* [What is expected]: Of the lines listed below, return exactly those that run from the line containing "Instruction: Reply to" through the line containing "The width and height of the screenshot is (970, 674).", both included.

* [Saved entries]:
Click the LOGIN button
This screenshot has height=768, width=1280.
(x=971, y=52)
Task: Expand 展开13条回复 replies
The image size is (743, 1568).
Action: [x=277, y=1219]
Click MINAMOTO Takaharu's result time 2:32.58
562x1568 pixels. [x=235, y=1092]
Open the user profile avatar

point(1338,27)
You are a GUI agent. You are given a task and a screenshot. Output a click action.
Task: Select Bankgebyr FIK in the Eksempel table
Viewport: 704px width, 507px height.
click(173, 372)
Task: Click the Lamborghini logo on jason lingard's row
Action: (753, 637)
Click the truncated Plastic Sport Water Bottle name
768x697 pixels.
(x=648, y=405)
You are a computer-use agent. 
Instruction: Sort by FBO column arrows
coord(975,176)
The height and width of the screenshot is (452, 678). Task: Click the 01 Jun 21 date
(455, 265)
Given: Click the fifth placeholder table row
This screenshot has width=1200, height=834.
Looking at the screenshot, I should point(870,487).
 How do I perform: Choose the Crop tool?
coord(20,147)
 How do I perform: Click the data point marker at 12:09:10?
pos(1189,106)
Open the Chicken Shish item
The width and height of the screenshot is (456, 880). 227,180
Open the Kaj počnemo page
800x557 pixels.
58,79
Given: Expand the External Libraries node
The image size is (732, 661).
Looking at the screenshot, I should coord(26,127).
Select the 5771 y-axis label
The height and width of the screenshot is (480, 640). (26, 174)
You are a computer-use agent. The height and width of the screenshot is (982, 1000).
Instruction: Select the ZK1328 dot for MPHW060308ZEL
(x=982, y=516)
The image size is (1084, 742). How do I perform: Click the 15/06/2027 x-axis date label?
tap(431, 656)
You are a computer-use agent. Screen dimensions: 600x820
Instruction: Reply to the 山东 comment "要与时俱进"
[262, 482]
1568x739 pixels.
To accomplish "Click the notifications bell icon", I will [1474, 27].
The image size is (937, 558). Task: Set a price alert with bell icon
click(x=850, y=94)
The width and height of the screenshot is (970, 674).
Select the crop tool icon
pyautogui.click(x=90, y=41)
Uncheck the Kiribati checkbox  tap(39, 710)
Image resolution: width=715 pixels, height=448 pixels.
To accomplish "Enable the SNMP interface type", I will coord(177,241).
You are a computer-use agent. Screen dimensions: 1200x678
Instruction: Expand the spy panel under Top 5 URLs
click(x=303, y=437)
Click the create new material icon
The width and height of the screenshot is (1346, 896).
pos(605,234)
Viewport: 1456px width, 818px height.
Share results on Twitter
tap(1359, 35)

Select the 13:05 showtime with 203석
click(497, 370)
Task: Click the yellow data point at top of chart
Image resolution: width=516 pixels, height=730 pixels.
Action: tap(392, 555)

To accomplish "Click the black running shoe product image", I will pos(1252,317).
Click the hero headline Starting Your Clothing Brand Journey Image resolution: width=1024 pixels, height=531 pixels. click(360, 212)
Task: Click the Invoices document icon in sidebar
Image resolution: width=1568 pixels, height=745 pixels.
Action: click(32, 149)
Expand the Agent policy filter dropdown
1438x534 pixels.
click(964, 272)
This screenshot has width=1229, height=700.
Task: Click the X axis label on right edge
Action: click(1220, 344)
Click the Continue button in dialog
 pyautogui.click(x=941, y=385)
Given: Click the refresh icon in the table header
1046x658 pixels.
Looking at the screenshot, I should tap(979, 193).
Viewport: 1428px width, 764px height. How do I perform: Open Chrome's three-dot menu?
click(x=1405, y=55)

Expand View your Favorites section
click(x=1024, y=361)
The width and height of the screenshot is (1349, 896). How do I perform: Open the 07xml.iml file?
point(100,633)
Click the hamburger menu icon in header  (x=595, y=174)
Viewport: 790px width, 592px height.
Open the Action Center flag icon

* [The answer]:
Instruction: Reply to the 山东 comment "要与时俱进"
[262, 482]
1568x739 pixels.
To accomplish "Click the notifications bell icon", I will [1474, 27].
The image size is (937, 558). Task: Set a price alert with bell icon
click(x=850, y=94)
The width and height of the screenshot is (970, 674).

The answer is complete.